▶ [EXERCISE TASK]
Copy the following listing line for line, keeping every character unchanged.

-------- TASK MATERIAL

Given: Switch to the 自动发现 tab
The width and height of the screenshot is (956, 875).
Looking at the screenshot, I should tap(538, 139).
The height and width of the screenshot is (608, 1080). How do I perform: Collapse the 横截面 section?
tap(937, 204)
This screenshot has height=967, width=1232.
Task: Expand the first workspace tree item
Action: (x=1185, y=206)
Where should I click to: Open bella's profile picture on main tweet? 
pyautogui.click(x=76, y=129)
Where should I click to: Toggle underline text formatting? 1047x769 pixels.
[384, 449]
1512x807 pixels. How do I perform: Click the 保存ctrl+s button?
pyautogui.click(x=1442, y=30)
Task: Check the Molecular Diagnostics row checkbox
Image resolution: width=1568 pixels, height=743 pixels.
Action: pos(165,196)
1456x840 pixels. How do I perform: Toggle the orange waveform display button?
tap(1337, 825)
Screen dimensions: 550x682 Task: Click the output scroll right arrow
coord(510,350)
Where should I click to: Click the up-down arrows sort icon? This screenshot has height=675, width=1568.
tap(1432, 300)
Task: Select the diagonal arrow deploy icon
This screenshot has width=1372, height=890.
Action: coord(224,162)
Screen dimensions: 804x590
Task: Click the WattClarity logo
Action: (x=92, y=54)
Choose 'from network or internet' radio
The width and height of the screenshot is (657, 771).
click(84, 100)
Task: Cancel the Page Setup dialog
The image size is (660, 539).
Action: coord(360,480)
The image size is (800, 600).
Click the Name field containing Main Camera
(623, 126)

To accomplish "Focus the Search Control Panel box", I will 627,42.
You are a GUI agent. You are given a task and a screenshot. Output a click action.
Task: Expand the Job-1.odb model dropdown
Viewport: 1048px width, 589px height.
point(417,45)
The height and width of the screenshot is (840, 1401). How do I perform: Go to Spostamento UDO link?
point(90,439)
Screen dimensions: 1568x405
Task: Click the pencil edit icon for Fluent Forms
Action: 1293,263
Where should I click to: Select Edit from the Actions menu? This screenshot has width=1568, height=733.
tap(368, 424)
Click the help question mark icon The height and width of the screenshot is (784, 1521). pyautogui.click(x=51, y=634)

----------------

▶ [PROBLEM SOLUTION]
Given: Switch to the 自动发现 tab
The width and height of the screenshot is (956, 875).
Looking at the screenshot, I should tap(538, 139).
The height and width of the screenshot is (608, 1080). How do I perform: Collapse the 横截面 section?
tap(937, 204)
This screenshot has height=967, width=1232.
Task: Expand the first workspace tree item
Action: (x=1185, y=206)
Where should I click to: Open bella's profile picture on main tweet? 
pyautogui.click(x=76, y=129)
Where should I click to: Toggle underline text formatting? 1047x769 pixels.
[384, 449]
1512x807 pixels. How do I perform: Click the 保存ctrl+s button?
pyautogui.click(x=1442, y=30)
Task: Check the Molecular Diagnostics row checkbox
Image resolution: width=1568 pixels, height=743 pixels.
Action: pos(165,196)
1456x840 pixels. How do I perform: Toggle the orange waveform display button?
tap(1337, 825)
Screen dimensions: 550x682 Task: Click the output scroll right arrow
coord(510,350)
Where should I click to: Click the up-down arrows sort icon? This screenshot has height=675, width=1568.
tap(1432, 300)
Task: Select the diagonal arrow deploy icon
This screenshot has width=1372, height=890.
Action: coord(224,162)
Screen dimensions: 804x590
Task: Click the WattClarity logo
Action: (x=92, y=54)
Choose 'from network or internet' radio
The width and height of the screenshot is (657, 771).
click(84, 100)
Task: Cancel the Page Setup dialog
The image size is (660, 539).
Action: coord(360,480)
The image size is (800, 600).
Click the Name field containing Main Camera
(623, 126)

To accomplish "Focus the Search Control Panel box", I will 627,42.
You are a GUI agent. You are given a task and a screenshot. Output a click action.
Task: Expand the Job-1.odb model dropdown
Viewport: 1048px width, 589px height.
point(417,45)
The height and width of the screenshot is (840, 1401). How do I perform: Go to Spostamento UDO link?
point(90,439)
Screen dimensions: 1568x405
Task: Click the pencil edit icon for Fluent Forms
Action: 1293,263
Where should I click to: Select Edit from the Actions menu? This screenshot has width=1568, height=733.
tap(368, 424)
Click the help question mark icon The height and width of the screenshot is (784, 1521). pyautogui.click(x=51, y=634)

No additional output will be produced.